TASK DESCRIPTION -
The listing below is to be reproduced in full, exactly as given.
---+---
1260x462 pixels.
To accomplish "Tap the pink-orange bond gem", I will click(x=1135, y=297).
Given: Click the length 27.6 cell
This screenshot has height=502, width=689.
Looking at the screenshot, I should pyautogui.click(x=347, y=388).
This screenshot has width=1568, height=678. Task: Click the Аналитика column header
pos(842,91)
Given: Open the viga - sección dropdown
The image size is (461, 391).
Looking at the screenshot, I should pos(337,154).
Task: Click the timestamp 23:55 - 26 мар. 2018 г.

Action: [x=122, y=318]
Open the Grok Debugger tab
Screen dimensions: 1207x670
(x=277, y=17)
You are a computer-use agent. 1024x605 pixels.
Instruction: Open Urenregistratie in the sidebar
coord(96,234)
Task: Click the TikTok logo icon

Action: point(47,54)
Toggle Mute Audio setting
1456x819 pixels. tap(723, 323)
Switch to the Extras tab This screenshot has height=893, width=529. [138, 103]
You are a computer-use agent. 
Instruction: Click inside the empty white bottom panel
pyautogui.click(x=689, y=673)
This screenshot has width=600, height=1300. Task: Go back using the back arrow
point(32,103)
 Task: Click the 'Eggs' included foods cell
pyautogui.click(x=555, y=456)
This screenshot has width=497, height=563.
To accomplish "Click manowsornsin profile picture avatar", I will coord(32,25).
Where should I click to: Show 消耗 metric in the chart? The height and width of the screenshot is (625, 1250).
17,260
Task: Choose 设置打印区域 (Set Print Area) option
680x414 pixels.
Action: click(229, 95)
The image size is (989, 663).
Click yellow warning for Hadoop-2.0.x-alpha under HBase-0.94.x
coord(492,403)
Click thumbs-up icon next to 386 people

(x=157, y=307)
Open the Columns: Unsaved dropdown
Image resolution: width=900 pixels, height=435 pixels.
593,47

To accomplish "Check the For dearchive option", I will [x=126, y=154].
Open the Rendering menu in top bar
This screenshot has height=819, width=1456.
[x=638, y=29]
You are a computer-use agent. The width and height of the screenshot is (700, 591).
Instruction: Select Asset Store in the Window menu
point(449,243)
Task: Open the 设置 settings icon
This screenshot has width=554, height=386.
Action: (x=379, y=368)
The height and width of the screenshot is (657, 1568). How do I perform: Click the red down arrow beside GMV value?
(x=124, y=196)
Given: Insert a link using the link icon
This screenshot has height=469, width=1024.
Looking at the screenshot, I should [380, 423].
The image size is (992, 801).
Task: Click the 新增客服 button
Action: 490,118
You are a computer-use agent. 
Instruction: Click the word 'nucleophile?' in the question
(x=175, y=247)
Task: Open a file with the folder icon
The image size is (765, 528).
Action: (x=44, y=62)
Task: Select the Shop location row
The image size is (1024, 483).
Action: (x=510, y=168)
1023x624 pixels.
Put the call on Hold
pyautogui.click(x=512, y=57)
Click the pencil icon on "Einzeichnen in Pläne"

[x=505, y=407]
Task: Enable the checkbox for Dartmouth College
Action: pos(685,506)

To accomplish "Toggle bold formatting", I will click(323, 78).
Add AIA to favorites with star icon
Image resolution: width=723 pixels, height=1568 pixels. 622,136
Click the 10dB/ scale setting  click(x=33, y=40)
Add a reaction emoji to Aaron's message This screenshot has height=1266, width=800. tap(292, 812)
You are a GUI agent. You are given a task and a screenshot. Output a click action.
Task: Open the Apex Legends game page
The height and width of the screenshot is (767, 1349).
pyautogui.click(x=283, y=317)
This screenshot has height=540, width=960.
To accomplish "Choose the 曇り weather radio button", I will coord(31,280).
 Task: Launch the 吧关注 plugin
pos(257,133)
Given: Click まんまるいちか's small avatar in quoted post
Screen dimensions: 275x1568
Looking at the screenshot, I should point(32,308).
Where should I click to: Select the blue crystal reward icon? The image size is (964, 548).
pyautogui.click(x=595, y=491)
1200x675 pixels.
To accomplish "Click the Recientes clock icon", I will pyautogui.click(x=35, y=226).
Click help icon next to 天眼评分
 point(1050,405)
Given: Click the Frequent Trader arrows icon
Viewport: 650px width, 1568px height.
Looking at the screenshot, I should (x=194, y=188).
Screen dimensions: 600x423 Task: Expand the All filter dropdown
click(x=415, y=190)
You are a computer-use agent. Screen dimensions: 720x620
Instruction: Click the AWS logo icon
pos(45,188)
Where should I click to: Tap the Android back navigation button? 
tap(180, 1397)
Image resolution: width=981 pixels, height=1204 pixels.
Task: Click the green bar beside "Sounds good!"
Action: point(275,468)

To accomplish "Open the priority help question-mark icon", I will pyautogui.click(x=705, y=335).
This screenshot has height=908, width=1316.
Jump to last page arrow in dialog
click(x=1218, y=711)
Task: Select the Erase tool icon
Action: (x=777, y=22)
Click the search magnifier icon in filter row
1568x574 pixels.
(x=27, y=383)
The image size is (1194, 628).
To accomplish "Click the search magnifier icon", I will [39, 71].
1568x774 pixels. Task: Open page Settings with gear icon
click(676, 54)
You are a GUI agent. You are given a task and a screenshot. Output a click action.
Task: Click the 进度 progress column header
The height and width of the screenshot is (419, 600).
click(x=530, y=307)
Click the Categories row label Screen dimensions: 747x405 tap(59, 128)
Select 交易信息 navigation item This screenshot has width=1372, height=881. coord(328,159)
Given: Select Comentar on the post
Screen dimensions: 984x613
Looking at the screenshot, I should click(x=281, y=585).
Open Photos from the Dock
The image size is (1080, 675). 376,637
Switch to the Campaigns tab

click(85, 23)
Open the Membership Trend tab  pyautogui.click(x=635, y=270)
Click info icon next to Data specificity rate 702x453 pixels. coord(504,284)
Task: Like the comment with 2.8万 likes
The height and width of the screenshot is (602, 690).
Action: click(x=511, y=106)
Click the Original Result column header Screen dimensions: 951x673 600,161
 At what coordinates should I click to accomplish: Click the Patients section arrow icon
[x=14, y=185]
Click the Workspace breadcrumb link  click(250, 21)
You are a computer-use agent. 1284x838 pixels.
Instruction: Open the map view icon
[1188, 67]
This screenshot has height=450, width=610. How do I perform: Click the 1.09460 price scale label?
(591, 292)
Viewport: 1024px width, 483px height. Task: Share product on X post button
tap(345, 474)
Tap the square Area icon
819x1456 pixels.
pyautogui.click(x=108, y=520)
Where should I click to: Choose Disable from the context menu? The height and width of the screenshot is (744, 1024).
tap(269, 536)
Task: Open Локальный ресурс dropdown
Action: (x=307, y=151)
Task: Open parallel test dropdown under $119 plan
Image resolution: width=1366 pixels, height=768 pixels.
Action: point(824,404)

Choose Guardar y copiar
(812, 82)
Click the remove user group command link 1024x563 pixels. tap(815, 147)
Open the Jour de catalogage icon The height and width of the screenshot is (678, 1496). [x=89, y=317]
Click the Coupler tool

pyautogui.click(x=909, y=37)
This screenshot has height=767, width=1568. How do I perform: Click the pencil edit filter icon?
---+---
TASK ANSWER -
1260x462 pixels.
To accomplish "Tap the pink-orange bond gem", I will click(x=1135, y=297).
Given: Click the length 27.6 cell
This screenshot has height=502, width=689.
Looking at the screenshot, I should pyautogui.click(x=347, y=388).
This screenshot has width=1568, height=678. Task: Click the Аналитика column header
pos(842,91)
Given: Open the viga - sección dropdown
The image size is (461, 391).
Looking at the screenshot, I should pos(337,154).
Task: Click the timestamp 23:55 - 26 мар. 2018 г.

Action: [x=122, y=318]
Open the Grok Debugger tab
Screen dimensions: 1207x670
(x=277, y=17)
You are a computer-use agent. 1024x605 pixels.
Instruction: Open Urenregistratie in the sidebar
coord(96,234)
Task: Click the TikTok logo icon

Action: point(47,54)
Toggle Mute Audio setting
1456x819 pixels. tap(723, 323)
Switch to the Extras tab This screenshot has height=893, width=529. [138, 103]
You are a computer-use agent. 
Instruction: Click inside the empty white bottom panel
pyautogui.click(x=689, y=673)
This screenshot has width=600, height=1300. Task: Go back using the back arrow
point(32,103)
 Task: Click the 'Eggs' included foods cell
pyautogui.click(x=555, y=456)
This screenshot has width=497, height=563.
To accomplish "Click manowsornsin profile picture avatar", I will coord(32,25).
Where should I click to: Show 消耗 metric in the chart? The height and width of the screenshot is (625, 1250).
17,260
Task: Choose 设置打印区域 (Set Print Area) option
680x414 pixels.
Action: click(229, 95)
The image size is (989, 663).
Click yellow warning for Hadoop-2.0.x-alpha under HBase-0.94.x
coord(492,403)
Click thumbs-up icon next to 386 people

(x=157, y=307)
Open the Columns: Unsaved dropdown
Image resolution: width=900 pixels, height=435 pixels.
593,47

To accomplish "Check the For dearchive option", I will [x=126, y=154].
Open the Rendering menu in top bar
This screenshot has height=819, width=1456.
[x=638, y=29]
You are a computer-use agent. The width and height of the screenshot is (700, 591).
Instruction: Select Asset Store in the Window menu
point(449,243)
Task: Open the 设置 settings icon
This screenshot has width=554, height=386.
Action: (x=379, y=368)
The height and width of the screenshot is (657, 1568). How do I perform: Click the red down arrow beside GMV value?
(x=124, y=196)
Given: Insert a link using the link icon
This screenshot has height=469, width=1024.
Looking at the screenshot, I should [380, 423].
The image size is (992, 801).
Task: Click the 新增客服 button
Action: 490,118
You are a computer-use agent. 
Instruction: Click the word 'nucleophile?' in the question
(x=175, y=247)
Task: Open a file with the folder icon
The image size is (765, 528).
Action: (x=44, y=62)
Task: Select the Shop location row
The image size is (1024, 483).
Action: (x=510, y=168)
1023x624 pixels.
Put the call on Hold
pyautogui.click(x=512, y=57)
Click the pencil icon on "Einzeichnen in Pläne"

[x=505, y=407]
Task: Enable the checkbox for Dartmouth College
Action: pos(685,506)

To accomplish "Toggle bold formatting", I will click(323, 78).
Add AIA to favorites with star icon
Image resolution: width=723 pixels, height=1568 pixels. 622,136
Click the 10dB/ scale setting  click(x=33, y=40)
Add a reaction emoji to Aaron's message This screenshot has height=1266, width=800. tap(292, 812)
You are a GUI agent. You are given a task and a screenshot. Output a click action.
Task: Open the Apex Legends game page
The height and width of the screenshot is (767, 1349).
pyautogui.click(x=283, y=317)
This screenshot has height=540, width=960.
To accomplish "Choose the 曇り weather radio button", I will coord(31,280).
 Task: Launch the 吧关注 plugin
pos(257,133)
Given: Click まんまるいちか's small avatar in quoted post
Screen dimensions: 275x1568
Looking at the screenshot, I should point(32,308).
Where should I click to: Select the blue crystal reward icon? The image size is (964, 548).
pyautogui.click(x=595, y=491)
1200x675 pixels.
To accomplish "Click the Recientes clock icon", I will pyautogui.click(x=35, y=226).
Click help icon next to 天眼评分
 point(1050,405)
Given: Click the Frequent Trader arrows icon
Viewport: 650px width, 1568px height.
Looking at the screenshot, I should (x=194, y=188).
Screen dimensions: 600x423 Task: Expand the All filter dropdown
click(x=415, y=190)
You are a computer-use agent. Screen dimensions: 720x620
Instruction: Click the AWS logo icon
pos(45,188)
Where should I click to: Tap the Android back navigation button? 
tap(180, 1397)
Image resolution: width=981 pixels, height=1204 pixels.
Task: Click the green bar beside "Sounds good!"
Action: point(275,468)

To accomplish "Open the priority help question-mark icon", I will pyautogui.click(x=705, y=335).
This screenshot has height=908, width=1316.
Jump to last page arrow in dialog
click(x=1218, y=711)
Task: Select the Erase tool icon
Action: (x=777, y=22)
Click the search magnifier icon in filter row
1568x574 pixels.
(x=27, y=383)
The image size is (1194, 628).
To accomplish "Click the search magnifier icon", I will [39, 71].
1568x774 pixels. Task: Open page Settings with gear icon
click(676, 54)
You are a GUI agent. You are given a task and a screenshot. Output a click action.
Task: Click the 进度 progress column header
The height and width of the screenshot is (419, 600).
click(x=530, y=307)
Click the Categories row label Screen dimensions: 747x405 tap(59, 128)
Select 交易信息 navigation item This screenshot has width=1372, height=881. coord(328,159)
Given: Select Comentar on the post
Screen dimensions: 984x613
Looking at the screenshot, I should click(x=281, y=585).
Open Photos from the Dock
The image size is (1080, 675). 376,637
Switch to the Campaigns tab

click(85, 23)
Open the Membership Trend tab  pyautogui.click(x=635, y=270)
Click info icon next to Data specificity rate 702x453 pixels. coord(504,284)
Task: Like the comment with 2.8万 likes
The height and width of the screenshot is (602, 690).
Action: click(x=511, y=106)
Click the Original Result column header Screen dimensions: 951x673 600,161
 At what coordinates should I click to accomplish: Click the Patients section arrow icon
[x=14, y=185]
Click the Workspace breadcrumb link  click(250, 21)
You are a computer-use agent. 1284x838 pixels.
Instruction: Open the map view icon
[1188, 67]
This screenshot has height=450, width=610. How do I perform: Click the 1.09460 price scale label?
(591, 292)
Viewport: 1024px width, 483px height. Task: Share product on X post button
tap(345, 474)
Tap the square Area icon
819x1456 pixels.
pyautogui.click(x=108, y=520)
Where should I click to: Choose Disable from the context menu? The height and width of the screenshot is (744, 1024).
tap(269, 536)
Task: Open Локальный ресурс dropdown
Action: (x=307, y=151)
Task: Open parallel test dropdown under $119 plan
Image resolution: width=1366 pixels, height=768 pixels.
Action: point(824,404)

Choose Guardar y copiar
(812, 82)
Click the remove user group command link 1024x563 pixels. tap(815, 147)
Open the Jour de catalogage icon The height and width of the screenshot is (678, 1496). [x=89, y=317]
Click the Coupler tool

pyautogui.click(x=909, y=37)
This screenshot has height=767, width=1568. How do I perform: Click the pencil edit filter icon?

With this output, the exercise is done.